• _Input for this task_:
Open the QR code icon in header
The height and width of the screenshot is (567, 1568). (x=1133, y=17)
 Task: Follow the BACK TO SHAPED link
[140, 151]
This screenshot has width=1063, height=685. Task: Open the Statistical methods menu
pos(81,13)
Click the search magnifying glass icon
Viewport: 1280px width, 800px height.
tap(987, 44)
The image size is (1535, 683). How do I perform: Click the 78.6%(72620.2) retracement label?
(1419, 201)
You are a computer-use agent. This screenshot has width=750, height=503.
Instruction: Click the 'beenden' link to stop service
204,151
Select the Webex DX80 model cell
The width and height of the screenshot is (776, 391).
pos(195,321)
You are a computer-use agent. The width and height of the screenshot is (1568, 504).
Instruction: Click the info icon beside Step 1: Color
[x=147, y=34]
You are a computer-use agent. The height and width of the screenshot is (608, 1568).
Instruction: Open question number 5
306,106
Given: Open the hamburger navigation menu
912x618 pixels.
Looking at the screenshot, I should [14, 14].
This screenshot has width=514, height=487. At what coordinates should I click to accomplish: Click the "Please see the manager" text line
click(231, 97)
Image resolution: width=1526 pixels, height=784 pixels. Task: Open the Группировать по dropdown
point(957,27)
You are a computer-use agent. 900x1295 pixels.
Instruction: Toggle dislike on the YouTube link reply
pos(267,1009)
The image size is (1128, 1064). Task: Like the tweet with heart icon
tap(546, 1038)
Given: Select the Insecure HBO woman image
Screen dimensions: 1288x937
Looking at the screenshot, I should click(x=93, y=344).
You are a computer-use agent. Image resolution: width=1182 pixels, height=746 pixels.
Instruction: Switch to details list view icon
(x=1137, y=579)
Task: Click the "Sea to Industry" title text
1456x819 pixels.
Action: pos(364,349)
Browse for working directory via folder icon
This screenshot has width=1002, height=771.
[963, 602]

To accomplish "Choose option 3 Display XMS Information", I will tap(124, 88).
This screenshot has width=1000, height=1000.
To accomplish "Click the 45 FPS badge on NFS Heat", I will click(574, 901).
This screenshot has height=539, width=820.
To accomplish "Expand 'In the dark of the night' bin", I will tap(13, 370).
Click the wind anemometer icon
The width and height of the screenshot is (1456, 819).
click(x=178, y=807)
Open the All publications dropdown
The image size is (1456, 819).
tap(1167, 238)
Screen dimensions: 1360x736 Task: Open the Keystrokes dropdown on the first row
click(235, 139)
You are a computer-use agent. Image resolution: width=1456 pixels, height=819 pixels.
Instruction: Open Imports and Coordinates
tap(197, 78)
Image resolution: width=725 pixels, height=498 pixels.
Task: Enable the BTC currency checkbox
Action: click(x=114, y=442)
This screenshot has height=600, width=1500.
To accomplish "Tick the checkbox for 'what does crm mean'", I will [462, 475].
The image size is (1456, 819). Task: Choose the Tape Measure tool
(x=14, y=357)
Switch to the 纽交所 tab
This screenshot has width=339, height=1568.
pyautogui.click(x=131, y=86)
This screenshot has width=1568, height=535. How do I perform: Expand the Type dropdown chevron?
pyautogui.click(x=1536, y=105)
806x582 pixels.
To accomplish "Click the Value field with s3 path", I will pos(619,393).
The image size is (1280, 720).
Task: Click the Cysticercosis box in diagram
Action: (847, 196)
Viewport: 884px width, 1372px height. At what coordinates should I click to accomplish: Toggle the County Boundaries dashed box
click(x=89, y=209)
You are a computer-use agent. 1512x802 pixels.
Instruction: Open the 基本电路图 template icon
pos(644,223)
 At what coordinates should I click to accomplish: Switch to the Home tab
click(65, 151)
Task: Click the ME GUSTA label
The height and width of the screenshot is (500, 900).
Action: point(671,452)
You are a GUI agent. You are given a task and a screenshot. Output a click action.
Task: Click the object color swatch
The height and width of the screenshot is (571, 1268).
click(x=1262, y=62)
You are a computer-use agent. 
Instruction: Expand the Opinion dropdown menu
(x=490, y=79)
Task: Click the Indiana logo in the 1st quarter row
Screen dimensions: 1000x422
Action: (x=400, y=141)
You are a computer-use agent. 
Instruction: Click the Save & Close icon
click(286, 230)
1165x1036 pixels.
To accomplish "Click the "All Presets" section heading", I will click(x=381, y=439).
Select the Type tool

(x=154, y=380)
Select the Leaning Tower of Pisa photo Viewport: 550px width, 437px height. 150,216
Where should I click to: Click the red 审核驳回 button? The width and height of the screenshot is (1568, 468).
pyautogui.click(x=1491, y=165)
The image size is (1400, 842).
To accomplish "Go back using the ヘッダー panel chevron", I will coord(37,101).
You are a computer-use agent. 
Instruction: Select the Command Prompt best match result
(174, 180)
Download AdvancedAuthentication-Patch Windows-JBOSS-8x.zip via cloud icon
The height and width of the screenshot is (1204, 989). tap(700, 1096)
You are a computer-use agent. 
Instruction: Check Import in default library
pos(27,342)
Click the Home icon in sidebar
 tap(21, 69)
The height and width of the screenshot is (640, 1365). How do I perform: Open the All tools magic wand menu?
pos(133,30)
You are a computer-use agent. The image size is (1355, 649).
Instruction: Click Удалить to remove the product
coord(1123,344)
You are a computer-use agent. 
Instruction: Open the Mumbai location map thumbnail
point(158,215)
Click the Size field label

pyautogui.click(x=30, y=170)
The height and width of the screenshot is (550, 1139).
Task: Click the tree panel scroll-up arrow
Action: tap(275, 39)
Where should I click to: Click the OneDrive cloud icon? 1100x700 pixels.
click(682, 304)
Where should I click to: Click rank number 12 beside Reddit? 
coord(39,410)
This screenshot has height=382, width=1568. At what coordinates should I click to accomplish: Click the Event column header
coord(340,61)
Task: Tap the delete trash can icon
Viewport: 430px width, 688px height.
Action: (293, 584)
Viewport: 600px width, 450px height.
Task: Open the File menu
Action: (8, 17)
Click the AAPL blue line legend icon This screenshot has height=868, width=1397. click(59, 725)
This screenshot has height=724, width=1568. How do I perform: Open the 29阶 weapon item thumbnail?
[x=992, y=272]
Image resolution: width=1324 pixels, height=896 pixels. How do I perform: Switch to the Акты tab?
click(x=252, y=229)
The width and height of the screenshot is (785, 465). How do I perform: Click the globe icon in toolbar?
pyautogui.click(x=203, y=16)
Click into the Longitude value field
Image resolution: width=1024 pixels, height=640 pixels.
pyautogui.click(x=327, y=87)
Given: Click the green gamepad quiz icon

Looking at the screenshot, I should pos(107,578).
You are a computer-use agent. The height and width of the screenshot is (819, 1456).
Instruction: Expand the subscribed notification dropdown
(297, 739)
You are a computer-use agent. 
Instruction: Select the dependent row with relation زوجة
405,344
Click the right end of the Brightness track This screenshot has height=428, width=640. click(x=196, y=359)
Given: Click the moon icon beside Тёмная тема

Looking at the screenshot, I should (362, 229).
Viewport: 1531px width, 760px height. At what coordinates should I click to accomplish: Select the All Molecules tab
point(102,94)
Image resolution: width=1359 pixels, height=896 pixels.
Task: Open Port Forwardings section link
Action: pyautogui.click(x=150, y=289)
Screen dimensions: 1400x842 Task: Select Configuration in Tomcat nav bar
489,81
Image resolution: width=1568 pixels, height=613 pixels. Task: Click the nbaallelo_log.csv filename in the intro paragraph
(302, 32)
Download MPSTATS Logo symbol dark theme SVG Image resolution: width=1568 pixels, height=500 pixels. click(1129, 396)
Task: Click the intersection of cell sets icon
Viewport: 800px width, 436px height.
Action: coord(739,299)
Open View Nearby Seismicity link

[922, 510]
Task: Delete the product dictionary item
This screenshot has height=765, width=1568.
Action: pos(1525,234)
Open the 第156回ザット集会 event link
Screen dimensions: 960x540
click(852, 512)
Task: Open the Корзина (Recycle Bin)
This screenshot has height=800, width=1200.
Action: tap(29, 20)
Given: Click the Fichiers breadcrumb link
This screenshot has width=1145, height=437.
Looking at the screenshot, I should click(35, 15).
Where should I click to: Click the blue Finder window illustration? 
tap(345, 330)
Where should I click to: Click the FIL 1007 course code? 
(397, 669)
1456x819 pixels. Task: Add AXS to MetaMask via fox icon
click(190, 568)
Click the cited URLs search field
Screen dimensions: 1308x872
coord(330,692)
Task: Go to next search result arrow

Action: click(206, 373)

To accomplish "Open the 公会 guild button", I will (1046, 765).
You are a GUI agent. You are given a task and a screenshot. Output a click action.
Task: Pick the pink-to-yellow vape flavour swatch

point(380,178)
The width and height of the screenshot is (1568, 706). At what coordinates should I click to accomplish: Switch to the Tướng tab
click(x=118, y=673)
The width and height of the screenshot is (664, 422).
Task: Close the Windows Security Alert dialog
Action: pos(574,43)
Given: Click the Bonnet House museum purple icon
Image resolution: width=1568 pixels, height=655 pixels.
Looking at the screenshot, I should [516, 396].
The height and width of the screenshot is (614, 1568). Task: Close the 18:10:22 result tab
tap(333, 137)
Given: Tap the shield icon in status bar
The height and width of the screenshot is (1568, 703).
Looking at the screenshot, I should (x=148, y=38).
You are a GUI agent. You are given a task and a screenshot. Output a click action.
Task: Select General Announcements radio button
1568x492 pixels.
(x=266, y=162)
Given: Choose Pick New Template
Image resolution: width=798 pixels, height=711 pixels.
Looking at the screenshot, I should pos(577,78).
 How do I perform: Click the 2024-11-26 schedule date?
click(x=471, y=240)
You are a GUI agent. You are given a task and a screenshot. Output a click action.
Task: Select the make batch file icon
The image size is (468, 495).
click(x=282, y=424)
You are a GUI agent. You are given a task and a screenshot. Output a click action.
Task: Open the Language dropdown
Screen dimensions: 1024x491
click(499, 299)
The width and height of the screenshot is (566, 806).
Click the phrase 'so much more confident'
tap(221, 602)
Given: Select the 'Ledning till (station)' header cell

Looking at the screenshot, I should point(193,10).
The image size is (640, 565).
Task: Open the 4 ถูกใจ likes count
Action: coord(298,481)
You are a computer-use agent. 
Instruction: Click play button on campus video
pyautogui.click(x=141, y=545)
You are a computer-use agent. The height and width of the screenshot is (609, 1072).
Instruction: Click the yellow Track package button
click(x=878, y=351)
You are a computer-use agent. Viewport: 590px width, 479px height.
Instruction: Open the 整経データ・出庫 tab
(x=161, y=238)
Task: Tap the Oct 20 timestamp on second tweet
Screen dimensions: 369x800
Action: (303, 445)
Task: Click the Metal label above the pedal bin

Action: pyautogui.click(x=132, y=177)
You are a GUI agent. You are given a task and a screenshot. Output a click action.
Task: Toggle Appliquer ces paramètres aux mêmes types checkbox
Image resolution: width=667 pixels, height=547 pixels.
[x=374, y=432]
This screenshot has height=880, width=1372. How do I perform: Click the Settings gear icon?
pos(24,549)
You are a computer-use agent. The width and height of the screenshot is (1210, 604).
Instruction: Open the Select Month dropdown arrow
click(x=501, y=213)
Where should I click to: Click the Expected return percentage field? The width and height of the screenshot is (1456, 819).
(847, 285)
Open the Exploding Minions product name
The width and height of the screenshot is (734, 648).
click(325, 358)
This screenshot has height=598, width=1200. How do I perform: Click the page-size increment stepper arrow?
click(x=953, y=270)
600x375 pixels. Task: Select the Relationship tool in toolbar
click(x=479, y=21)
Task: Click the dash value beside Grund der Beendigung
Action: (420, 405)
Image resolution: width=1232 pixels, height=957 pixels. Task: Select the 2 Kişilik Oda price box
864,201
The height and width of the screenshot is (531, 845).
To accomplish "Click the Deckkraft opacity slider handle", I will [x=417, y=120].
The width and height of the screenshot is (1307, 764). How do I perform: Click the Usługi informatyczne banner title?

• _Job_:
Replace "link" with "hyperlink" in the items from the first line up to and including the line with "pos(195,321)", changing nothing else.

• _Exercise response_:
Open the QR code icon in header
The height and width of the screenshot is (567, 1568). (x=1133, y=17)
 Task: Follow the BACK TO SHAPED hyperlink
[140, 151]
This screenshot has width=1063, height=685. Task: Open the Statistical methods menu
pos(81,13)
Click the search magnifying glass icon
Viewport: 1280px width, 800px height.
tap(987, 44)
The image size is (1535, 683). How do I perform: Click the 78.6%(72620.2) retracement label?
(1419, 201)
You are a computer-use agent. This screenshot has width=750, height=503.
Instruction: Click the 'beenden' hyperlink to stop service
204,151
Select the Webex DX80 model cell
The width and height of the screenshot is (776, 391).
pos(195,321)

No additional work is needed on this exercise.